En termes absolus, le nombre de travailleurs vivant, eux et leur famille, avec un maximum de 2 dollars par jour est le même qu'il y a dix ans. Il représente actuellement près de la moitié de la population active mondiale. En Afrique, le nombre de personnes vivant avec moins de 1 dollar par jour a quasiment doublé au cours des vingt-cinq dernières années.

De surcroît, la plupart des nouveaux emplois sont créés dans l'économie informelle, un secteur saturé où des millions d'hommes et de femmes vivotent en étant peu productifs et donc en gagnant peu. Malgré la bonne tenue de l'économie mondiale, l'absence de corrélation entre croissance et création d'emplois décents a pour effet d'aggraver les inégalités de revenus, d'aiguiser les tensions sociales et d'entraver les efforts déployés au niveau mondial pour éliminer la pauvreté.

Pour que cette situation puisse changer, il nous faut changer de politique.

Comme l'a déclaré le Secrétaire général des Nations Unies Kofi Annan: "Nous devons repenser notre façon d'aborder le problème et placer la création d'emplois au même rang que la croissance économique dans nos politiques économiques et sociales, nationales et internationales." Lorsque, par exemple, on parle de politique macroéconomique, le réflexe institutionnel devrait toujours être de se demander: "Quelles incidences cela peut-il avoir sur l'emploi?"

La communauté internationale commence à se mobiliser pour que la croissance économique puisse déboucher sur la création d'emplois décents pour les femmes et les hommes.

Les chefs d'Etat et de gouvernements présents au Sommet mondial des Nations Unies de 2005 ont pris l'engagement d'œuvrer en faveur d'une mondialisation équitable, du plein emploi productif et du travail décent pour tous et d'en faire un objectif mondial et une réalité nationale. Ils ont reconnu que c'était là un moyen de réaliser les Objectifs du Millénaire pour le développement, notamment celui relatif à la réduction de la pauvreté.
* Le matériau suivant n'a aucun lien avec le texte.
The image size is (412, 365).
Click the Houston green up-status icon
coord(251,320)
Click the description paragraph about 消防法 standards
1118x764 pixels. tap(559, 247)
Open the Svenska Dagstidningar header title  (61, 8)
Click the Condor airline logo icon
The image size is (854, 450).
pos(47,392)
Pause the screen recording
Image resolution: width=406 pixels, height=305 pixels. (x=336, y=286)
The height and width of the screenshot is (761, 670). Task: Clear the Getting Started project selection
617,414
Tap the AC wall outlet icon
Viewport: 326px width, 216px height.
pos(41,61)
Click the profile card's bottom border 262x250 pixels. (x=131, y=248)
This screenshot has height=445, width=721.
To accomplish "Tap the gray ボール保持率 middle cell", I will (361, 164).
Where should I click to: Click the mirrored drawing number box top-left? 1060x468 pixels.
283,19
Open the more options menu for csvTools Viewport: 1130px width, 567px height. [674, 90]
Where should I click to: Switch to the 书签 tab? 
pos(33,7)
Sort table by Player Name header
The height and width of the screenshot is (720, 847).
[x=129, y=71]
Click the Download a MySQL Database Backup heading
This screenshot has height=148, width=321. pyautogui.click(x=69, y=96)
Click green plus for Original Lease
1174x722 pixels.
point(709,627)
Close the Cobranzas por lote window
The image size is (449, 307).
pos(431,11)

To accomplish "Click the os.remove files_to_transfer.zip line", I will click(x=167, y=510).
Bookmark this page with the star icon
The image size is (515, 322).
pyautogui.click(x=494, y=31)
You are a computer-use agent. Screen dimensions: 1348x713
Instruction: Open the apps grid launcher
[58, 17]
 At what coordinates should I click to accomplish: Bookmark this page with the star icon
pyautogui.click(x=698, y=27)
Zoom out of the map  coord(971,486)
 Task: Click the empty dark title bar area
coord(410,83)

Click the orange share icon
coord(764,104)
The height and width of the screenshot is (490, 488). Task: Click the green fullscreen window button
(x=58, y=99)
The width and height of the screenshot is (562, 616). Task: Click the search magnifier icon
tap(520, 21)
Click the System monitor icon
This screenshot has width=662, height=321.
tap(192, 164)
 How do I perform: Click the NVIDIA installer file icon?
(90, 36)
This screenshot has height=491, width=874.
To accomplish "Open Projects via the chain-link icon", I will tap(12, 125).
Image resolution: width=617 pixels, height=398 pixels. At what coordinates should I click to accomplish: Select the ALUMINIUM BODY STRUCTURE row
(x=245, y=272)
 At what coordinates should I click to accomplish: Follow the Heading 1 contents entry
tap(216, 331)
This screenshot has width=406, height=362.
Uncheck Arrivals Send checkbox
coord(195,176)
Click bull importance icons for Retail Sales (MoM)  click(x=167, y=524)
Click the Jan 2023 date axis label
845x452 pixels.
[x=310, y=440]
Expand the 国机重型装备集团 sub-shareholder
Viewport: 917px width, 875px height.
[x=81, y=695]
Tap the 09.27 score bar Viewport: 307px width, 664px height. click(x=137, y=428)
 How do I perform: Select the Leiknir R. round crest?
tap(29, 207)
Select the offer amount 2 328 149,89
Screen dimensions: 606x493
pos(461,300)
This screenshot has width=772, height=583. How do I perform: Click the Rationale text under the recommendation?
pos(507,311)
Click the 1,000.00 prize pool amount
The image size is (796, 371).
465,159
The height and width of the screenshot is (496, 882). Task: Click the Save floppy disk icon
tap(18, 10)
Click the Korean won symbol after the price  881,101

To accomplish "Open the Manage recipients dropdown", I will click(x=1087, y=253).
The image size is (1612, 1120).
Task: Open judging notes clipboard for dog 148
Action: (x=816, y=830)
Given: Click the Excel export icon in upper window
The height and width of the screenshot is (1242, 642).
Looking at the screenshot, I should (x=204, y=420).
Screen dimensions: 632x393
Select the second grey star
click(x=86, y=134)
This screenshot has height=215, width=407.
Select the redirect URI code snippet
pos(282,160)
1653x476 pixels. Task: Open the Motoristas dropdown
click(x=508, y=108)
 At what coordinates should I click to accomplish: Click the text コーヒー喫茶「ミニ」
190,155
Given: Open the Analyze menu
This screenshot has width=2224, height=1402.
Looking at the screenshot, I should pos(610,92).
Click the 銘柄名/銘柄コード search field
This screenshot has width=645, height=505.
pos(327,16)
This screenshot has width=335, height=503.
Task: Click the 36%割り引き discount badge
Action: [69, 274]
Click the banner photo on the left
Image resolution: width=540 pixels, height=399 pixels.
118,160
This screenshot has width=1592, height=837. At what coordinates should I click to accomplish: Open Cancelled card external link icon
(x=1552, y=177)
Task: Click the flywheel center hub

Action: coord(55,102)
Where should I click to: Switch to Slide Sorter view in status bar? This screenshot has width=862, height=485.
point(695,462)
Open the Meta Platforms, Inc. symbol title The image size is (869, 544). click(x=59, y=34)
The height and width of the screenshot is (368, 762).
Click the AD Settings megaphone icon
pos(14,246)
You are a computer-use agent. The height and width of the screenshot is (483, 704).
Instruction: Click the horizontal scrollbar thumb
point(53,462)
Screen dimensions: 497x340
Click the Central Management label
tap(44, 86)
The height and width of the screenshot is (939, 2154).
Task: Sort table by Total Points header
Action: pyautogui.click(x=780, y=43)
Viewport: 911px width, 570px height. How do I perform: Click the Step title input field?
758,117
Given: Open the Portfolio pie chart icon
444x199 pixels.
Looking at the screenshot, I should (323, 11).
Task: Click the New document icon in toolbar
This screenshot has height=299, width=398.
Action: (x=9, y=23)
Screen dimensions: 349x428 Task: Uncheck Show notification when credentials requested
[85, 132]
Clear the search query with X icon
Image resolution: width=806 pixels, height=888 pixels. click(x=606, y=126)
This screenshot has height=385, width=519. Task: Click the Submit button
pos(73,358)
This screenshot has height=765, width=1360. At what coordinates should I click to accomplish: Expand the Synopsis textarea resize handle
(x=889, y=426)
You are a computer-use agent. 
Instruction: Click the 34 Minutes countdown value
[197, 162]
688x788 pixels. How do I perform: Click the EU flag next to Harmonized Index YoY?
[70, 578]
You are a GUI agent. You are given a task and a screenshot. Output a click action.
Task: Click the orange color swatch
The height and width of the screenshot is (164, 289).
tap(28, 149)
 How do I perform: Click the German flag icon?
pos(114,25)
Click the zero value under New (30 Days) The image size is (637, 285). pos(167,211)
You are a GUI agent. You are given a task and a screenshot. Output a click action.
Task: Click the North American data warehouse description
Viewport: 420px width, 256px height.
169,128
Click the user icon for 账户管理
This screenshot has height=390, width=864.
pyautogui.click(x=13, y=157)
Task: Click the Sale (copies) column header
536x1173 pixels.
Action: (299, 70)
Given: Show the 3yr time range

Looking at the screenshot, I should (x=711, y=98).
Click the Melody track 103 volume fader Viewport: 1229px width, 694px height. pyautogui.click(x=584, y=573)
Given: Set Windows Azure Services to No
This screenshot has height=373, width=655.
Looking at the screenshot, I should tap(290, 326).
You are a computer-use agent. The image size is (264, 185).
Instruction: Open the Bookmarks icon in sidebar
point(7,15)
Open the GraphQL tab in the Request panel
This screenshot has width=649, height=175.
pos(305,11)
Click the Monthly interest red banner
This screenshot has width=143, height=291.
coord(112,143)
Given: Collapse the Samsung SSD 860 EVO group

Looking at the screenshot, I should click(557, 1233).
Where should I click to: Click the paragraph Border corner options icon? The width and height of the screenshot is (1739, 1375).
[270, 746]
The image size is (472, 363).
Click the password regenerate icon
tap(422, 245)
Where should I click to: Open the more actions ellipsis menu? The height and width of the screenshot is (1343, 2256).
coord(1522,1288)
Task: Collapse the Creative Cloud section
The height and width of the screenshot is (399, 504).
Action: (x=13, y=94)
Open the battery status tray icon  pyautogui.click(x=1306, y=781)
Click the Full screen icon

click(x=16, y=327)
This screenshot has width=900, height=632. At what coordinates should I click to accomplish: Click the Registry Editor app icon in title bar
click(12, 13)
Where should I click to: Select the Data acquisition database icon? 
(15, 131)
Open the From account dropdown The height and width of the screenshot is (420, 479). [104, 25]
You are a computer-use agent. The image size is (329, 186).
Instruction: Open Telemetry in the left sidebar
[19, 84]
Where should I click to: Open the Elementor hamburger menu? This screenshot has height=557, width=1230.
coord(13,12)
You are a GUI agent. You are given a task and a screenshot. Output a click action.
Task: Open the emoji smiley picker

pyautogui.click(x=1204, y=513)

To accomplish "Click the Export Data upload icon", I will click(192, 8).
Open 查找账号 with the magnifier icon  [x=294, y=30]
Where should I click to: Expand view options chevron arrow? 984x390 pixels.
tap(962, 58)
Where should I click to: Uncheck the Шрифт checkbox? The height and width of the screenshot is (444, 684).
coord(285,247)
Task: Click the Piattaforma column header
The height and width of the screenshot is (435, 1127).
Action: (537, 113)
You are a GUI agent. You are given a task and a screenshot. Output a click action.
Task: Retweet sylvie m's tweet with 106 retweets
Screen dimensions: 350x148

Sur un plan concret, les participants au récent débat de haut niveau du Conseil économique et social (ECOSOC) ont adopté une déclaration dans laquelle ils exhortent vivement les institutions du système des Nations Unies à agir de façon concertée pour promouvoir l'emploi de qualité. La contribution de l'OIT à cet effort inclut les programmes par pays de promotion du travail décent, que l'ECOSOC a mis en exergue comme l'une des "approches les plus cohérentes et pragmatiques des Nations Unies en matière de développement."

Engageons-nous donc à unir nos efforts pour que la prise de conscience croissante du rôle décisif de l'emploi dans la réduction de la pauvreté se traduise concrètement par des politiques, des programmes et des investissements ayant un impact positif sur les hommes et les femmes, leur famille et les communautés dans lesquelles ils vivent et travaillent.


Note 1 - Voir Changements dans le monde du travail, Rapport du Directeur général à la Conférence internationale du Travail, 95e session 2006, BIT, Genève; S'affranchir de la pauvreté par le travail, Rapport du Directeur général à la Conférence internationale du Travail, 91e session 2003, BIT, Genève.